This was originally posted on my site.
Svelte has been getting a lot of attention recently, and rightly so. If you've used the likes of Vue or React in the past then Svelte won't be a million miles away. I recommend following their interactive tutorial if you're interested.
Coming from a Vue background, one feature I love is computed properties. If you want to store some sort of value that depends on the reactive state, but you don't want to manually update it when state changes, this is where they come in. For example, a greeting
property could return something like "Hello, ${this.name}!"
. Vue knows to update greeting
whenever name
changes.
Svelte offers a similar solution in what it calls derived stores. To show how this works, I created a small app that takes a JSON feed and lets us filter it. The feed contains a list of jobs, and I want to be able to search by job title, and only show remote jobs via a checkbox.
The initial stores would be as follows:
import { writable } from 'svelte/store'
export const jobs = writable([])
export const searchTerm = writable('')
export const remoteOnly = writable(false)
At some stage, when the app is ready, the jobs
store is populated with an array of jobs from the feed. When I type in the search input the searchTerm
store is updated, and when I toggle the remote-only checkbox, the remoteOnly
store is toggled.
Ideally what I'd like to do is avoid editing the jobs
store. I'd like to keep the original list untouched so I can return to the original state.
This is where I can use derived stores. First I need to import it by updating the top-level import statement:
import { writable, derived } from 'svelte/store'
Now I can declare my derived store.
export const filteredJobs = derived(
[jobs, remoteOnly, searchTerm],
([$jobs, $remoteOnly, $searchTerm]) => {
return $jobs
}
)
The first argument is the store or stores, I wish to derive from. You only need to pass an array if you wish to use more than one. The second argument here is the callback, which gets passed the stores we asked for. At the moment we're returning the original jobs
store untouched. Let's create a function to show only the remote jobs:
function filterByRemote(jobs, remoteOnly) {
if (!remoteOnly) return jobs
return jobs.filter(job => !job.location)
}
export const filteredJobs = derived(
[jobs, remoteOnly, searchTerm],
([$jobs, $remoteOnly, $searchTerm]) => {
return filterByRemote($jobs, $remoteOnly)
}
)
A remote job here is any job that doesn't have a location set. If remoteOnly
is set to false
we'll return the jobs array early.
A similar approach is taken for the search term. It's not the most robust of searches, but it does the job:
function filterByRemote(jobs, remoteOnly) {
if (!remoteOnly) return jobs
return jobs.filter(job => !job.location)
}
function filterBySearchTerm(jobs, searchTerm) {
if (!searchTerm) return jobs
return jobs.filter(job => {
const title = job.title.toLowerCase().replace('-', ' ')

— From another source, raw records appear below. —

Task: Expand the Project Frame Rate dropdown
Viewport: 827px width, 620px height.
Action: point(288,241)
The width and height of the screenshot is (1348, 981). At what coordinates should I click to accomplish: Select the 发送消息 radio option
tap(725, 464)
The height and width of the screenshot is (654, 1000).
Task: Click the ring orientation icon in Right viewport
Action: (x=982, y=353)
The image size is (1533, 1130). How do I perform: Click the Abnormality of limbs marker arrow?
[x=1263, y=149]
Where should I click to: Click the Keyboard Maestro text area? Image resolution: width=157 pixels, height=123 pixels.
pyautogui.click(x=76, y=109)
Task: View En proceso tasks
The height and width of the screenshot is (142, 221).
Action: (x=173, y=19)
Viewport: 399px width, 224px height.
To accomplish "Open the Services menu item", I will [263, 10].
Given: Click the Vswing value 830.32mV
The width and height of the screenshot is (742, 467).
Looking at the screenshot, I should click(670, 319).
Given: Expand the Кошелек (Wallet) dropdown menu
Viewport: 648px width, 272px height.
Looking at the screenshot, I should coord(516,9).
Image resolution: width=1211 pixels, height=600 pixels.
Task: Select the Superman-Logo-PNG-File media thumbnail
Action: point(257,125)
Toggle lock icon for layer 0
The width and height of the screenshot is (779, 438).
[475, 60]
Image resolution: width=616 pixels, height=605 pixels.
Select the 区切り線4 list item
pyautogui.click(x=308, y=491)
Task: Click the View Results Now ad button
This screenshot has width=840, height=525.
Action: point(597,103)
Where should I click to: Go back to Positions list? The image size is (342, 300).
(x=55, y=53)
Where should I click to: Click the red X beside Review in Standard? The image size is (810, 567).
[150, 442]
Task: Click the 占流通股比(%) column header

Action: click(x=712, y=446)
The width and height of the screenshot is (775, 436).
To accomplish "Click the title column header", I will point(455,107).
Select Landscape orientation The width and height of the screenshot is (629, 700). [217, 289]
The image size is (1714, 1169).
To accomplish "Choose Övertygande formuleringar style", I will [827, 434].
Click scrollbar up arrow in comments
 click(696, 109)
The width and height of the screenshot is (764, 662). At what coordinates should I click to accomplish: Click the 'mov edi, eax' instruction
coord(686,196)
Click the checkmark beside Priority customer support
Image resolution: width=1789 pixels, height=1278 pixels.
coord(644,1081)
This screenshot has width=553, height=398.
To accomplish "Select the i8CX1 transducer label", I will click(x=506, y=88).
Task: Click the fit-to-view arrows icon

const formattedTerm = searchTerm.toLowerCase().trim()
return title.includes(formattedTerm)
})
}
export const filteredJobs = derived(
[jobs, remoteOnly, searchTerm],
([$jobs, $remoteOnly, $searchTerm]) => {
return filterBySearchTerm(filterByRemote($jobs, $remoteOnly), $searchTerm)
}
)
If we work from the inside-out, we'll see filterByRemote
returns an array of jobs, which then becomes the first argument in the call to filterBySearchTerm
.
That's my first experience with Svelte. Hopefully not the last as it's a refreshing take on what I've been doing previously.